I'd like to extract weight values from strings with the unit and the time of measurement using tidyverse.
My dataset is like as below:
df <- tibble(ID = c("A","B","C"),
Weight = c("45kg^20221120", "51.5kg^20221015", "66.05kg^20221020"))
------
A tibble: 3 × 2
ID Weight
<chr> <chr>
1 A 45kg^20221120
2 B 11.5kg^20221015
3 C 66.05kg^20221020
I use stringr in the tidyverse package with regular expressions.
library(tidyverse)
df %>%
mutate(Weight = as.numeric(str_extract(Measurement, "(\\d \\.\\d )|(\\d )(?=kg)")))
----------
A tibble: 3 × 3
ID Measurement Weight
<chr> <chr> <dbl>
1 A 45kg^20221120 45
2 B 11.5kg^20221015 11.5
3 C 66.05kg^20221020 66.0
The second decimal place of C (.05) doesn't extracted. What's wrong with my code? Any answers or comments are welcome.
Thanks.
CodePudding user response:
Yes, it was extracted, however tibble is rounding it for 66.0 for easy display.

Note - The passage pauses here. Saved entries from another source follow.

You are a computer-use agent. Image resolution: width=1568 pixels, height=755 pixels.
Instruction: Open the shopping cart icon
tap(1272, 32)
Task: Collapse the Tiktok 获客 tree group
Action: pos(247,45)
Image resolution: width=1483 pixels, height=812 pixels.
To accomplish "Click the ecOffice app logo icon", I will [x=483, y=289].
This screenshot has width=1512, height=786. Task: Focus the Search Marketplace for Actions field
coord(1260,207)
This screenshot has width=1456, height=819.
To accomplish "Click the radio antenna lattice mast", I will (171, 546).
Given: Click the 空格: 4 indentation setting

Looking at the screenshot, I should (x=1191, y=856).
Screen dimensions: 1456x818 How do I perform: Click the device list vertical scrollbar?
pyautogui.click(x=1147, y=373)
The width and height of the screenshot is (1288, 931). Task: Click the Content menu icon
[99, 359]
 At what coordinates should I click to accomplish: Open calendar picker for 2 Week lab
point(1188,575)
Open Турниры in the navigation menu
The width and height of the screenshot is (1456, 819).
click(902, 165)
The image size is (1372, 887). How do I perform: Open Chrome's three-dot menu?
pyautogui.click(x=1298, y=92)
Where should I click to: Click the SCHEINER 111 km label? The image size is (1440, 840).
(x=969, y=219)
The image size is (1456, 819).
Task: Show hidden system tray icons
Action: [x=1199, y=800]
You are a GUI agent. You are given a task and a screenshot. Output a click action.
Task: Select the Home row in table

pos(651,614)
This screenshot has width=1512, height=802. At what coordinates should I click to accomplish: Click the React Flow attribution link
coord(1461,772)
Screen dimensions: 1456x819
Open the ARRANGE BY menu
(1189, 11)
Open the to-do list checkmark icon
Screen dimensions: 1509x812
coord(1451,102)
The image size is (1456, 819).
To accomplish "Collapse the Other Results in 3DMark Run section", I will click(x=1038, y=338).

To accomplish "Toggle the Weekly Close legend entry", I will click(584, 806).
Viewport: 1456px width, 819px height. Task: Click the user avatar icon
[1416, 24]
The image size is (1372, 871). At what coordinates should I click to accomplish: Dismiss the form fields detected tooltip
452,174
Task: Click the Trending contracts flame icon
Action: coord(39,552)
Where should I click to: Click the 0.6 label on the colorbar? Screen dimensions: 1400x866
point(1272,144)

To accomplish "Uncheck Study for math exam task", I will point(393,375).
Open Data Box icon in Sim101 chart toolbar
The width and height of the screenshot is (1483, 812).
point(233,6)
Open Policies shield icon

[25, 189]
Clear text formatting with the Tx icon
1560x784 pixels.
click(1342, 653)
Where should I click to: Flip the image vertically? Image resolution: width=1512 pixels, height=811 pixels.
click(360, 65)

You can see it if you transform it in data.frame
or if you View
it
Solution
CodePudding user response:
You could try to pull all the data out of the string at once with extract
:
library(tidyverse)
df <- tibble(ID = c("A","B","C"),
Weight = c("45kg^20221120", "51.5kg^20221015", "66.05kg^20221020"))
df |>
extract(col = Weight,
into = c("weight", "unit", "date"),
regex = "(.*)(kg)\\^(.*$)",
remove = TRUE,
convert = TRUE) |>
mutate(date = lubridate::ymd(date))
#> # A tibble: 3 x 4
#> ID weight unit date
#> <chr> <dbl> <chr> <date>
#> 1 A 45 kg 2022-11-20
#> 2 B 51.5 kg 2022-10-15
#> 3 C 66.0 kg 2022-10-20
Note that, as stated in the comments, the .05 is just not printing, but is present in the data.